Sei miliardi tra bollette e utenze, 4,5 miliardi per canoni e spese amministrative, manutenzioni per 1,5 miliardi in un anno: sono i ‘numeri’ relativi alle spese ‘non sanitarie’ sostenute da Asl e ospedali. Per un ammontare di 12 miliardi.
La lente di ingrandimento sulle spese è stata fissata dall’analisi del Sole 24 Ore Sanità sui dati dei bilanci 2006 di Regioni e aziende sanitarie pubblicati dal ministero del Welfare.
Asl e presidi ospedalieri hanno speso 257 milioni di telefono, 625 milioni di mensa, oltre 1 miliardo per le pulizie, 780 milioni tra luce, acqua e gas, 445 milioni di lavanderia e 1,2 miliardi per altri servizi sempre non sanitari. Le spese più ingenti sono state quelle sostenute per ammortamenti che da sole assorbono quasi 2 miliardi, mentre bollette e utenze per acqua, luce, gas, vigilanza, manutenzioni superano nella loro totalità i 5 miliardi.
Nel giro degli ultimi due anni in quasi tutti i settori sono stati registrati aumenti ingenti: le utenze hanno subito un aumento di oltre il 40% e i servizi non sanitari del 44%, le mense si attestano sul +19,03% e a seguire noleggi (+26,23%) e servizi di pulizia (+21,48%): attività ‘appaltate’ all’esterno.

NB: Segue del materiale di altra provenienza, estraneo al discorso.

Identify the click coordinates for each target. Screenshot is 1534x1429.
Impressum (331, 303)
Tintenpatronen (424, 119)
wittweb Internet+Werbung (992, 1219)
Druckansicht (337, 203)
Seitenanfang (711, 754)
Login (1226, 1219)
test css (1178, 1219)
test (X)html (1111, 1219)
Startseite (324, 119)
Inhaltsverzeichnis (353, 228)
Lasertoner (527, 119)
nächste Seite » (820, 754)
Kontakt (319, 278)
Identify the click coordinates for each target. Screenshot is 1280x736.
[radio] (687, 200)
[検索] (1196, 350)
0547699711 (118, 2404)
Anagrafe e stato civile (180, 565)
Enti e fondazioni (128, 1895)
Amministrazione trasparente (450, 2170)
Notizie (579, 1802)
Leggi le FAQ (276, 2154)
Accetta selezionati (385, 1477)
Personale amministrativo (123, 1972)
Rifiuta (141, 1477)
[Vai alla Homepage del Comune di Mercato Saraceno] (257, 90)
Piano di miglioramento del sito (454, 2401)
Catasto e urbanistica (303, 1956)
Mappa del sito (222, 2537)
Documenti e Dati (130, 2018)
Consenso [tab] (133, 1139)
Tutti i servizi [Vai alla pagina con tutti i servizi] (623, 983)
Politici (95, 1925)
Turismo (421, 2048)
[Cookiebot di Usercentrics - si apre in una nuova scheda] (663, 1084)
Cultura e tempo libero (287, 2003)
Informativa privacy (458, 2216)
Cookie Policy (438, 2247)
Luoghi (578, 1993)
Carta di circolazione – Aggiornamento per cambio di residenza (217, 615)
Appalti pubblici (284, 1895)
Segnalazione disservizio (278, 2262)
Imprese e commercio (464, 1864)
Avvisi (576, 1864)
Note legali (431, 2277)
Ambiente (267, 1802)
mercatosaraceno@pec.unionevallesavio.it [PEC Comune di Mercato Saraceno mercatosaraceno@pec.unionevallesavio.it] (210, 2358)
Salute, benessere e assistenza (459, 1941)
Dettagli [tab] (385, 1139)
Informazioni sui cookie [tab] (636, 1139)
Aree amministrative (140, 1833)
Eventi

In Campania gli aumenti più sensibili vengono registrati in materia di noleggi (+125%, con incremento più marcato tra 2004 e 2005); riscaldamento (+64%).
Insomma, spese innegabilmente eccessive di cui le Regioni dovranno ‘rispondere’.
Ed è proprio il caso di dire… sono numeri!
Il deficit sanità in Campania sarà sanato partendo da tre criteri: efficienza, risparmio e migliore organizzazione. Tagli alle spese esterne? No. Piuttosto riduzione delle Asl, tanto per fare un esempio, che da 13 passeranno a 8 entro il 30 giugno 2009.
Nel piano di riorganizzazione targato Montemarano è previsto, infatti, l’accorpamento delle aziende sanitarie: nelle province di Avellino, Benevento e Caserta è prevista la presenza di un’unica azienda sanitaria, due nella provincia di Salerno e tre nella provincia di Napoli. Conseguentemente, saranno ridotti di almeno 50 unità gli incarichi dirigenziali in funzionale apicale.
Verranno ridotti i distretti di base: verrà individuato un distretto sanitario ogni 120mila abitanti nelle aree urbane e ogni 70mila nelle zone a bassa densità, nelle isole e nei territori montani.
Spazio poi anche alla riorganizzazione e riqualificazione della rete ospedaliera con il potenziamento delle aziende di rilievo nazionale dove è presente una breast-unit.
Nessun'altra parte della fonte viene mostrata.